In what's widely expected to be a difficult election year for Democrats, DFL leaders said the further-right candidates' primary wins could provide openings to scoop up seats.
Senate Democrats' campaign chair Erin Murphy, DFL-St. Paul, was particularly optimistic about the DFL's chances in the race between Dippel and DFL candidate Judy Seeberger, who is a teacher, paramedic and attorney. "[She] is in a very strong position to win that seat against a MAGA, extremist Republican," Murphy said.
"While the Action 4 Liberty candidates did not prevail in all of those primaries, the ones that have are joining a caucus that has continued to march toward the right and toward extremism," Murphy said.
Action 4 Liberty President Jake Duesenberg said in a statement that he's "quite pleased" with Tuesday's results.
"Establishment Republicans spent tens of thousands of dollars trying to defeat liberty champion Erik Mortensen and health freedom candidate Mark Bishofsky ... The results show that the Republican base is more aligned with us than crony, Kurt Daudt aligned groups like the Jobs Coalition," said Duesenberg, referring to the longtime House GOP leader and a business-aligned PAC that has long bolstered Republicans.
However, many of the more-centrist GOP incumbents held on to their seats, such as Sen. Eric Pratt of Prior Lake, who beat Natalie Barnes, and Sen. Gene Dornink, who defeated Lisa Hanson — the Albert Lea bar owner who went to court for defying the COVID-19 closure mandate.
Pratt, who won the primary despite losing the GOP endorsement in his district, said Thursday that his win likely wasn't about the issues but about connections with voters.
"My team and I worked really hard to talk to voters," Pratt said. "I think most people just know who I am. They know what I stand for."
On the Democratic side, incumbent metro-area Senate Democrats Sandra Pappas and Fateh won contested primaries. Endorsed House candidate Liz Lee beat Rep. John Thompson, who was expelled from the DFL Caucus amid domestic abuse allegations but still ran as a Democrat. And in suburban areas where pairs of incumbent Democrats were forced to face off due to redistricting, Reps. Steve Elkins and Liz Reyer prevailed.

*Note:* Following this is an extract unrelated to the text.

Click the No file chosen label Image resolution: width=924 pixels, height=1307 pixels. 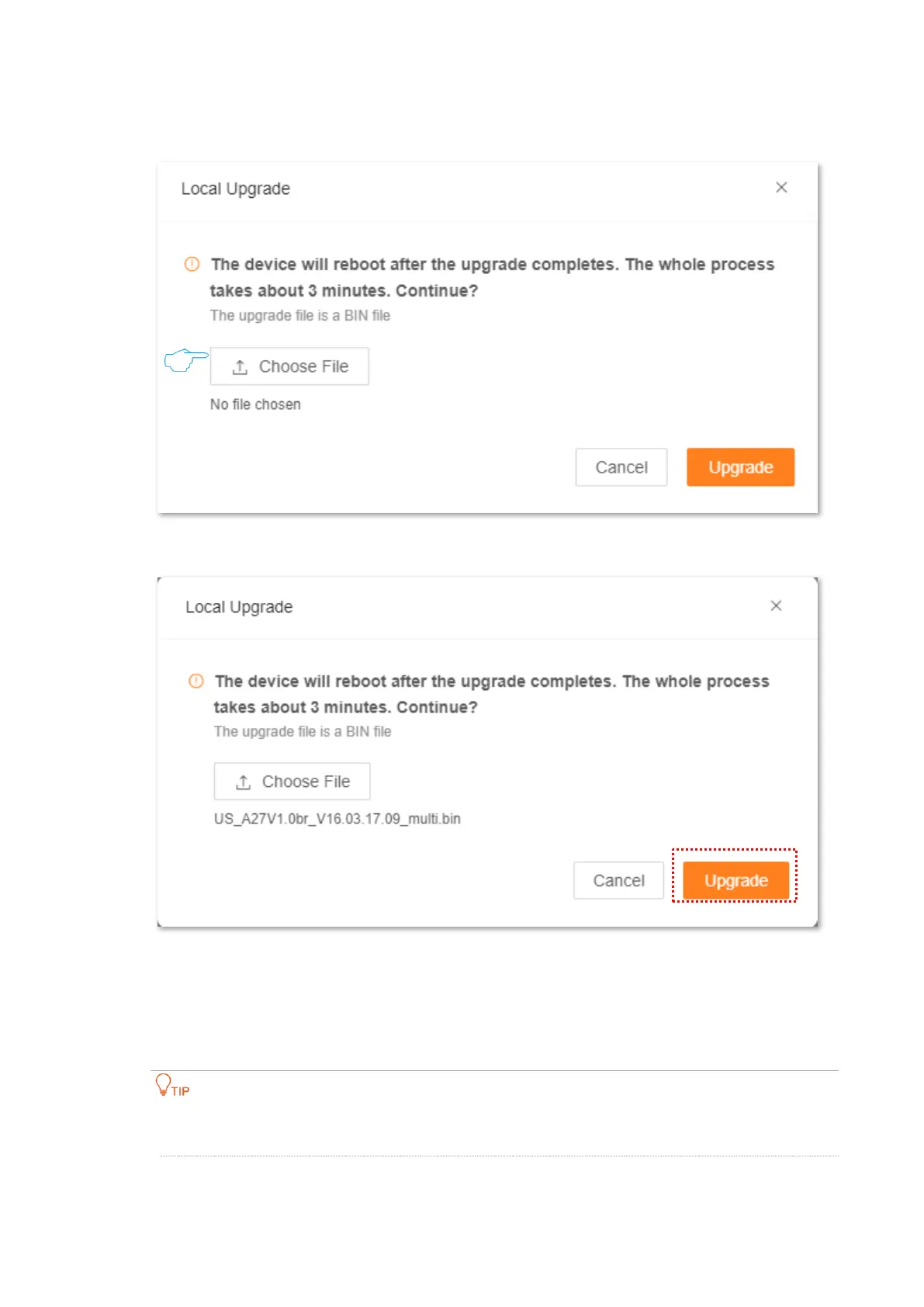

Hortman said that while Democrats have "tough sledding" in a midterm year, they have a few things working in their favor: President Joe Biden is "on a roll" with policy measures; voters are motivated by the fall of Roe v. Wade, and the GOP has embraced some Trump-aligned candidates.
But Daudt, the House minority leader from Crown, remained confident in the Republican roster.
"We successfully defended all of our incumbent members," he said. "And have a phenomenal group of candidates in place who are ready to help Republicans take back the majority this fall."